Data Structures, Algorithms, & Applications in Java
Chapter 13, Exercise 13
Let y = heap[size].
When the element in heap[i] is removed from the
max heap, the size of the max heap decreases by
1 and we must insert y
back into the heap. Since the position heap[i]
is vacant, we try to put y into
heap[i]. We can put y
into heap[i] iff y <= heap[i/2]
and y >= max{heap[2*i], heap[2*i + 1]}
(assuming i is not the root and has two children).

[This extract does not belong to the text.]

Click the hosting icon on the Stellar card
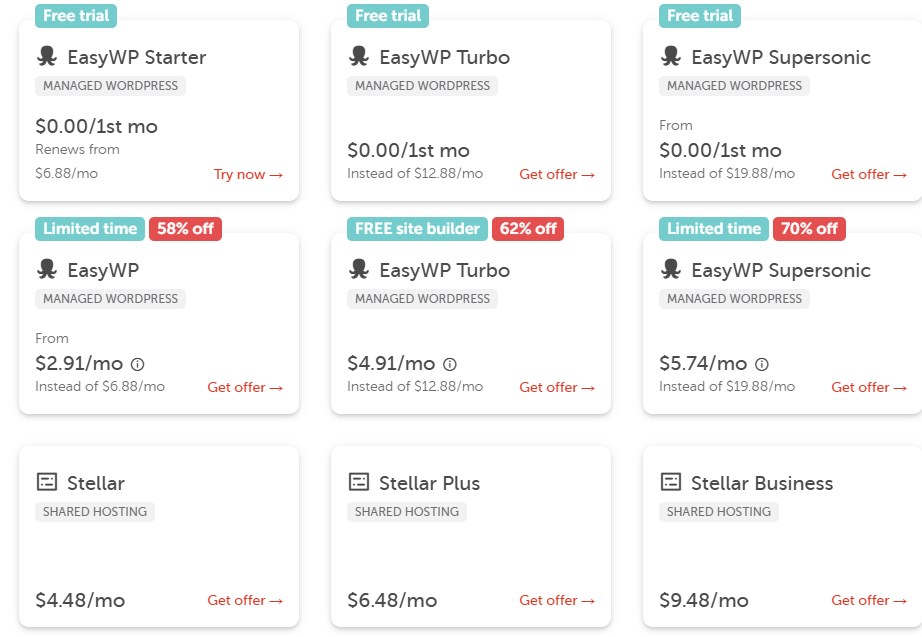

Notice that at most one of these two conditions can be violated by
y.
When y is greater
than the element in the parent position, we use the strategy used
to insert an element into a max heap and follow the path from
i towards the root until we find the
place to put y.
When
y is smaller than one or both of the children
of i, we use the strategy used by
removeMax and follow a path from
i towards the leaves until we find the
place for y.
The resulting code is given below.
public class MaxHeapWithRemoveElementAt extends MaxHeap
{
// constructors
/** create a heap with the given initial capacity */
public MaxHeapWithRemoveElementAt(int initialCapacity)
{super(initialCapacity);}
/** create a heap with initial capacity 10 */
public MaxHeapWithRemoveElementAt()
{super(10);}
/** remove element in heap[i] and return it
* @return null iff heap[i] is not part of the heap */
public Comparable removeElementAt(int i)
{
if (i < 1 || i > size)
// heap elements are heap[1:size]
return null;
// handle removal of last element as special case
if (i == size)
return heap[size--];
// removal of element other than last one
Comparable x = heap[i]; // element to remove
// take last element out of heap, will try to put it at heap[i]
Comparable y = heap[size--]; // last element
// see if y is <= element at parent of i
if (i == 1 || y.compareTo(heap[i / 2]) <= 0)
{// no problem with parent element, move down the tree
// looking for place for y
int ci = 2 * i; // child of i
while (ci <= size)
{
// heap[ci] should be larger child of i
if (ci < size &&
heap[ci].compareTo(heap[ci + 1]) < 0)
ci++;
// can we put y in heap[i]?
if (y.compareTo(heap[ci]) >= 0)
break; // yes
// no
heap[i] = heap[ci]; // move child up
i = ci; // move down a level
ci *= 2;
}
}
else
// y is >= all elements in subtree with root i
// move up the tree looking for place for y
while (i != 1 && heap[i / 2].compareTo(y) < 0)
{// cannot put y in heap[i]
heap[i] = heap[i / 2]; // move element down
i /= 2; // move to parent
}
// put y into heap[i]
heap[i] = y;
return x;
}
}
The complexity is O(log n) because
the number of iterations of each while
loop is
O(log n) and each iteration takes
O(1) time.